Transfer of Equity
We are often asked to "change the name on the deeds". This is known as a transfer of equity and occurs when one party remains on the title both before and after the transfer. There are many reasons why you may wish to add or remove a name from the deeds, such as upon marriage to add a new spouse to a property owned by you or upon divorce/separation to remove one of the existing owners. A parent may wish to add a son or daughter or a partnership may change and the property ownership may need to be updated accordingly. We will carry out this process for you and ensure that the transfer is registered at the Land Registry to ensure that ownership details are up to date.
Stamp Duty Land Tax (SDLT)
If the transfer of equity is being carried out as the result of a divorce or separation, the transfer is usually exempt from SDLT. However, in many other cases, even if no money is changing hands (for example, when the new owner is taking on the existing mortgage) SDLT may be payable. Once we know your specific circumstances, we will ensure that you are properly advised on the SDLT implications of the transfer.

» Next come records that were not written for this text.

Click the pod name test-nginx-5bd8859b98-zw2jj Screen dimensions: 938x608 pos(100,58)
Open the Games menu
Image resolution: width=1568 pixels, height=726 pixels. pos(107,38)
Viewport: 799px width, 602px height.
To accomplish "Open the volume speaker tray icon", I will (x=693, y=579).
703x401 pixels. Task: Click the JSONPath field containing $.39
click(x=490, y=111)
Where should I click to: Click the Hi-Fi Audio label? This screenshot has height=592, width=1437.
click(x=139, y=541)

If the property is mortgaged and you wish to add or remove someone from the deeds and retain the existing mortgage, you will need the consent of your lender. Alternatively, you may wish to pay off this mortgage and take out a new mortgage (remortgage) with a different lender simultaneously with the transfer of equity. In either case, we will liaise with the lender(s) to ensure that their security is protected and carry out the necessary legal work on your behalf.

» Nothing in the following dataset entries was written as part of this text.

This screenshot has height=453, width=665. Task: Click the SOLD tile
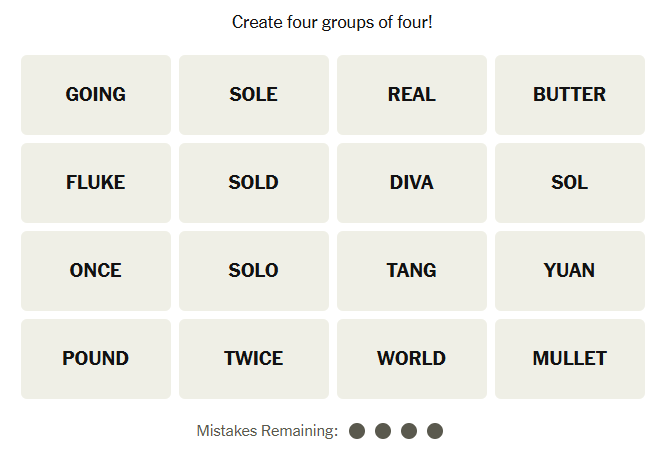pos(254,183)
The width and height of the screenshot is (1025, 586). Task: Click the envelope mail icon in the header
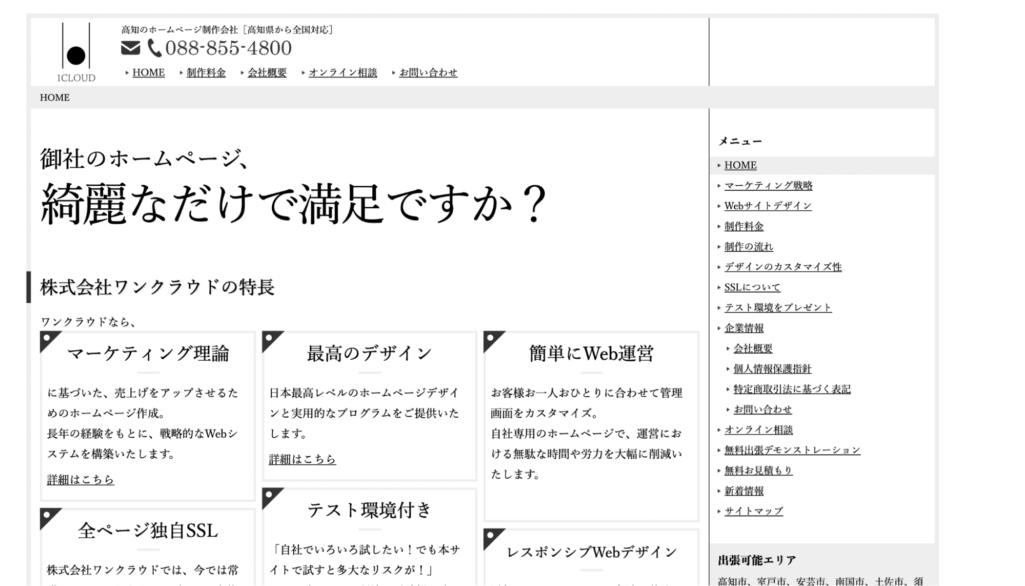(129, 46)
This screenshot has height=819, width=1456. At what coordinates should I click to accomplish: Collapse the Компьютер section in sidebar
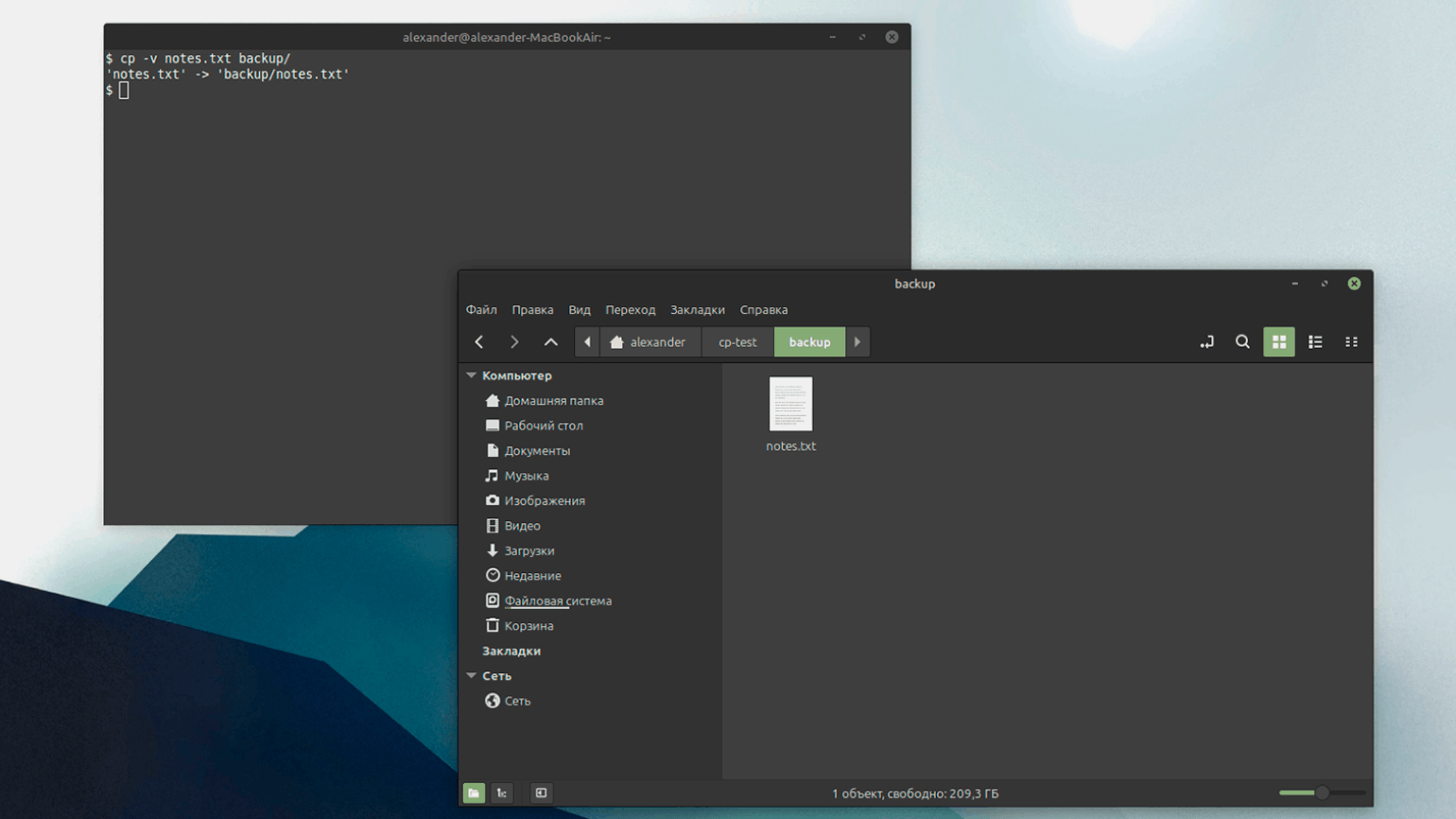click(472, 375)
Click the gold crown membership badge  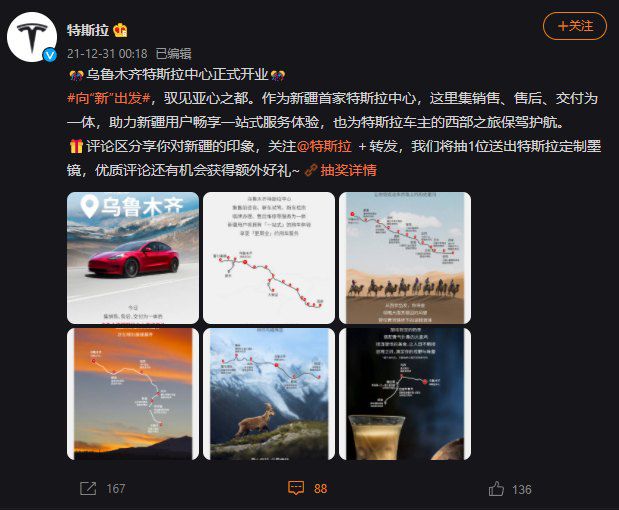click(x=120, y=30)
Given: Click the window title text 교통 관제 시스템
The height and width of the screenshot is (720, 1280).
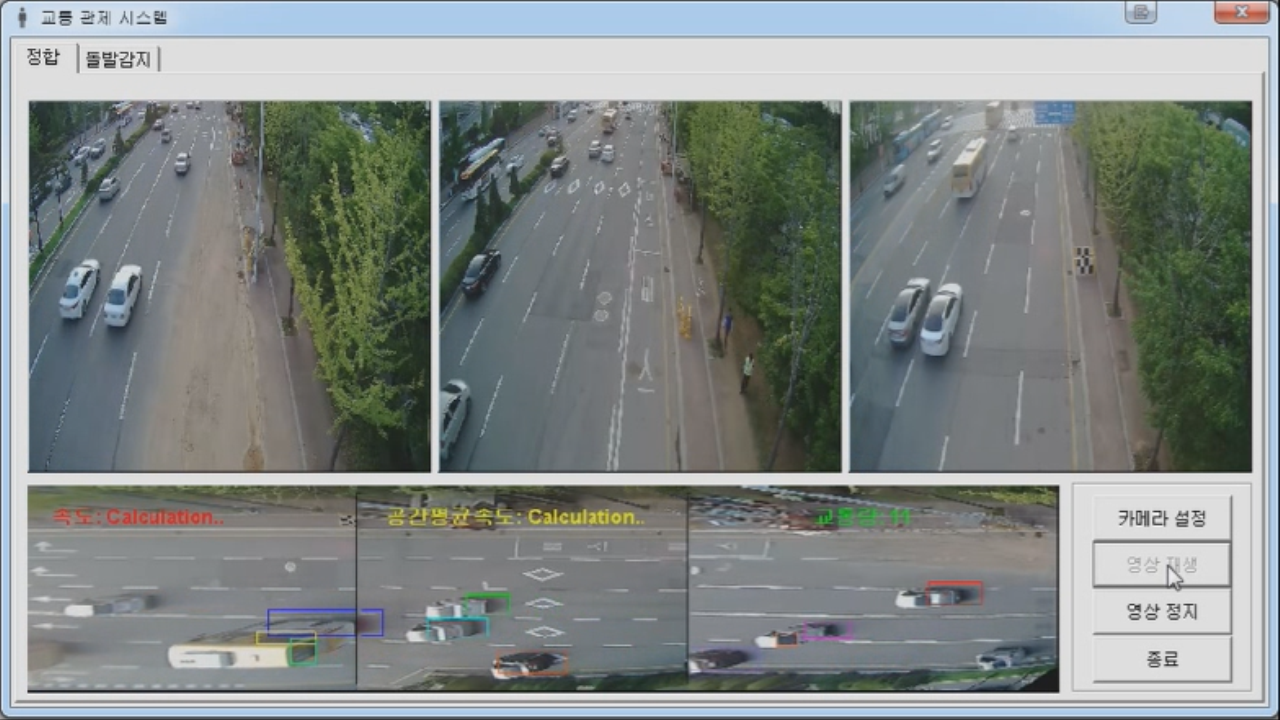Looking at the screenshot, I should 104,17.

Upon the transfer of a leasehold property there may be additional requirements imposed in the lease. At the very least, notice will need to be served upon the landlord and/or managing agents and a fee paid to them. This is an additional cost that you will have to bear in mind. We will check the lease and ensure that you comply with the requirements imposed by your landlord
Declaration of Trust
We would highly recommend, when adding someone to the title of a property that you own, that a written agreement is drawn up setting out what would happen to the outgoing person's share and how this should be calculated, should one of you die or should the relationship break down. This is known as a declaration of trust and will ensure that your intentions are clear, in so far as the property is concerned, when waters may be muddied in the future. Our Trusts and Estates Team are experts in this area and can help protect your investment, click here to visit Trust and Estates.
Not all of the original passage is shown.